Hoje, o caiçara é alguém que vive cercado – por fronteiras naturais do mar e da serra, e por imposições como a industrialização de áreas pesqueiras, a especulação imobiliária e a criação de reservas florestais, outro obstáculo ao modo de vida tradicional.
Ainda que protejam a natureza, as reservas são vistas por alguns críticos como uma outra face da especulação imobiliária.
"Além de tirar os caiçaras de suas terras para a criação de condomínios, é preciso expulsá-los das reservas também, em nome do mito da natureza intocada?", questiona Antonio Carlos Diegues, coordenador do Núcleo de Apoio à Pesquisa sobre Populações Humanas em Áreas Úmidas Brasileiras da USP (Nupaub-USP).

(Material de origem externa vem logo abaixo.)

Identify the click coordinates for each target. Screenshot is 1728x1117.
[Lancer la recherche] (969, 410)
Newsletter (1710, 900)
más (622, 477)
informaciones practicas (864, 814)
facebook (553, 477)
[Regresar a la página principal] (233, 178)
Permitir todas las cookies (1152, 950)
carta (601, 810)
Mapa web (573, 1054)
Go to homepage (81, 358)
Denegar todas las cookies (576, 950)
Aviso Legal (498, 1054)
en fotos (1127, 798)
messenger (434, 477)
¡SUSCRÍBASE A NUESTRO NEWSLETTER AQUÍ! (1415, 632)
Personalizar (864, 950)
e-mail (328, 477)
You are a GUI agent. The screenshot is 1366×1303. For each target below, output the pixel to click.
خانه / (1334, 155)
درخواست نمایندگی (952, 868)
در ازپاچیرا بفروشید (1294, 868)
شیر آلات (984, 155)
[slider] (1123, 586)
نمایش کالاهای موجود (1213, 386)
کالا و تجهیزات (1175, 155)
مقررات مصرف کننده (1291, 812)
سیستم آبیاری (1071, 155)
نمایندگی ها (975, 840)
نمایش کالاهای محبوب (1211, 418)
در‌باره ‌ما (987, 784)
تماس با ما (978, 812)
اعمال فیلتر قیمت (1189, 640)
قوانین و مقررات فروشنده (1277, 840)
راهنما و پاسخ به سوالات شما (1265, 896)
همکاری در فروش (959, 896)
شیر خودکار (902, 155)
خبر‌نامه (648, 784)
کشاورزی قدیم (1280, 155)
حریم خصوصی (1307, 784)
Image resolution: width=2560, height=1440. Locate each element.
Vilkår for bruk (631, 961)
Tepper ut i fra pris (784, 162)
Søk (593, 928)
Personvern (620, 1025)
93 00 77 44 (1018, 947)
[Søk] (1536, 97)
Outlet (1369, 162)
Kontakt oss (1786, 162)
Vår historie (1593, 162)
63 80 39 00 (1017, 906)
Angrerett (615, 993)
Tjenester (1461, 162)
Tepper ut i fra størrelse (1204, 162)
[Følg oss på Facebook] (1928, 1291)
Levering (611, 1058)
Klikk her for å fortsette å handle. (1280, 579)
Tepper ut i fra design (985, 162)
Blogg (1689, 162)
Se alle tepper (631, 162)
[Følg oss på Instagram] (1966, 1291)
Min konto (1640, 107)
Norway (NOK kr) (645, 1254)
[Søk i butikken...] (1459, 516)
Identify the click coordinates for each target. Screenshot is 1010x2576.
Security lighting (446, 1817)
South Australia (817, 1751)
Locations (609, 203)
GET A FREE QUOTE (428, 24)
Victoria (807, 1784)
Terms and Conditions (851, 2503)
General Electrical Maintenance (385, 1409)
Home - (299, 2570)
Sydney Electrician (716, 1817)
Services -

Ele critica "o conceito de reserva florestal que exclui o ser humano que vive dentro daquela região e faz uso sustentável daqueles bens naturais". Além da relação forte com o mar e rios que desembocam ali, os caiçaras ligam também seu modo de vida à caça, à coleta de produtos da floresta e à agricultura. Não há estimativas oficiais do tamanho dessa população.
Isolamento e cultura
O território tradicional dos caiçaras vai do litoral sul do Rio de Janeiro até o Paraná. Como o isolamento favorece a manutenção desses povos e suas tradições, a cultura tem mais força em regiões como o extremo sul e o norte do litoral paulista, isoladas por mais tempo do que as áreas que vivenciaram avanço da rede rodoviária, a exemplo das cidades ligadas à capital paulista pelo sistema Anchieta-Imigrantes (que começou a ser construído nos anos 1940) - antes, já havia a estrada velha de Santos e a ligação férrea da Santos-Jundiaí.
Com a urbanização, tradições culturais também correm o risco de se perder, como o fandango caiçara, música folclórica com viola e pandeiro tocada em rodas feitas em casa. É considerado patrimônio imaterial nacional desde 2012.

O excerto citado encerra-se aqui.